• **TASK DESCRIPTION**
Convert the records below into a numbered list with one line per entry, leaving out any blank lines.

--- DATA FOR THE TASK ---

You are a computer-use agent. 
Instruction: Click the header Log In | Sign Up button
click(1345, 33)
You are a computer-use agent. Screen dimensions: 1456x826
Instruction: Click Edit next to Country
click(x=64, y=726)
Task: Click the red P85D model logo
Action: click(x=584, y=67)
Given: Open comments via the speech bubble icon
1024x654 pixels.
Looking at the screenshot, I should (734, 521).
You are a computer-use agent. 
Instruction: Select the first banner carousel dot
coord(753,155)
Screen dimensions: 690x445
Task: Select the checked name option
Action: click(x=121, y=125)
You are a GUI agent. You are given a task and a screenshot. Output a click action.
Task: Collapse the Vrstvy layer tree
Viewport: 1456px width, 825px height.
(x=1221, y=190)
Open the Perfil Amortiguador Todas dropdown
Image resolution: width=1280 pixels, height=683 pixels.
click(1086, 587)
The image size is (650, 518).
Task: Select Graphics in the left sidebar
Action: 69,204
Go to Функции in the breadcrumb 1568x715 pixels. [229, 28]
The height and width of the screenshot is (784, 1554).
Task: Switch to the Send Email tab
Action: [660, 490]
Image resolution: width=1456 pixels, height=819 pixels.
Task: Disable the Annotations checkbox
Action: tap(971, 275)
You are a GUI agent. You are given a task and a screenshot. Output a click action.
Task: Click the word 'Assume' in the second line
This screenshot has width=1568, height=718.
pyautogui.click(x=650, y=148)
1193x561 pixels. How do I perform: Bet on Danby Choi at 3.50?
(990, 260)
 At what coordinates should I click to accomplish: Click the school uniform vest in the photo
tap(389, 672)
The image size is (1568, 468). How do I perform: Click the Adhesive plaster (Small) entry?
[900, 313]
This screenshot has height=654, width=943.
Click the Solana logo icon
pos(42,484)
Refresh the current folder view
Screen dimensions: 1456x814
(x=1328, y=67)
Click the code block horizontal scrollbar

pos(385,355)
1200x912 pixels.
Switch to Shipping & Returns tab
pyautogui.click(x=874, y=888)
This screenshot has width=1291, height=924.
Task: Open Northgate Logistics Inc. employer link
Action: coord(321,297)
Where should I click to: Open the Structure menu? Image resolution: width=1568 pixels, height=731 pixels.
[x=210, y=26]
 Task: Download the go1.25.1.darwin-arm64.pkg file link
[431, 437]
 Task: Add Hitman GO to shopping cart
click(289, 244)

---

• **ANSWER**
1. You are a computer-use agent. 
2. Instruction: Click the header Log In | Sign Up button
3. click(1345, 33)
4. You are a computer-use agent. Screen dimensions: 1456x826
5. Instruction: Click Edit next to Country
6. click(x=64, y=726)
7. Task: Click the red P85D model logo
8. Action: click(x=584, y=67)
9. Given: Open comments via the speech bubble icon
10. 1024x654 pixels.
11. Looking at the screenshot, I should (734, 521).
12. You are a computer-use agent. 
13. Instruction: Select the first banner carousel dot
14. coord(753,155)
15. Screen dimensions: 690x445
16. Task: Select the checked name option
17. Action: click(x=121, y=125)
18. You are a GUI agent. You are given a task and a screenshot. Output a click action.
19. Task: Collapse the Vrstvy layer tree
20. Viewport: 1456px width, 825px height.
21. (x=1221, y=190)
22. Open the Perfil Amortiguador Todas dropdown
23. Image resolution: width=1280 pixels, height=683 pixels.
24. click(1086, 587)
25. The image size is (650, 518).
26. Task: Select Graphics in the left sidebar
27. Action: 69,204
28. Go to Функции in the breadcrumb 1568x715 pixels. [229, 28]
29. The height and width of the screenshot is (784, 1554).
30. Task: Switch to the Send Email tab
31. Action: [660, 490]
32. Image resolution: width=1456 pixels, height=819 pixels.
33. Task: Disable the Annotations checkbox
34. Action: tap(971, 275)
35. You are a GUI agent. You are given a task and a screenshot. Output a click action.
36. Task: Click the word 'Assume' in the second line
37. This screenshot has width=1568, height=718.
38. pyautogui.click(x=650, y=148)
39. 1193x561 pixels. How do I perform: Bet on Danby Choi at 3.50?
40. (990, 260)
41.  At what coordinates should I click to accomplish: Click the school uniform vest in the photo
42. tap(389, 672)
43. The image size is (1568, 468). How do I perform: Click the Adhesive plaster (Small) entry?
44. [900, 313]
45. This screenshot has height=654, width=943.
46. Click the Solana logo icon
47. pos(42,484)
48. Refresh the current folder view
49. Screen dimensions: 1456x814
50. (x=1328, y=67)
51. Click the code block horizontal scrollbar
52. pos(385,355)
53. 1200x912 pixels.
54. Switch to Shipping & Returns tab
55. pyautogui.click(x=874, y=888)
56. This screenshot has width=1291, height=924.
57. Task: Open Northgate Logistics Inc. employer link
58. Action: coord(321,297)
59. Where should I click to: Open the Structure menu? Image resolution: width=1568 pixels, height=731 pixels.
60. [x=210, y=26]
61.  Task: Download the go1.25.1.darwin-arm64.pkg file link
62. [431, 437]
63.  Task: Add Hitman GO to shopping cart
64. click(289, 244)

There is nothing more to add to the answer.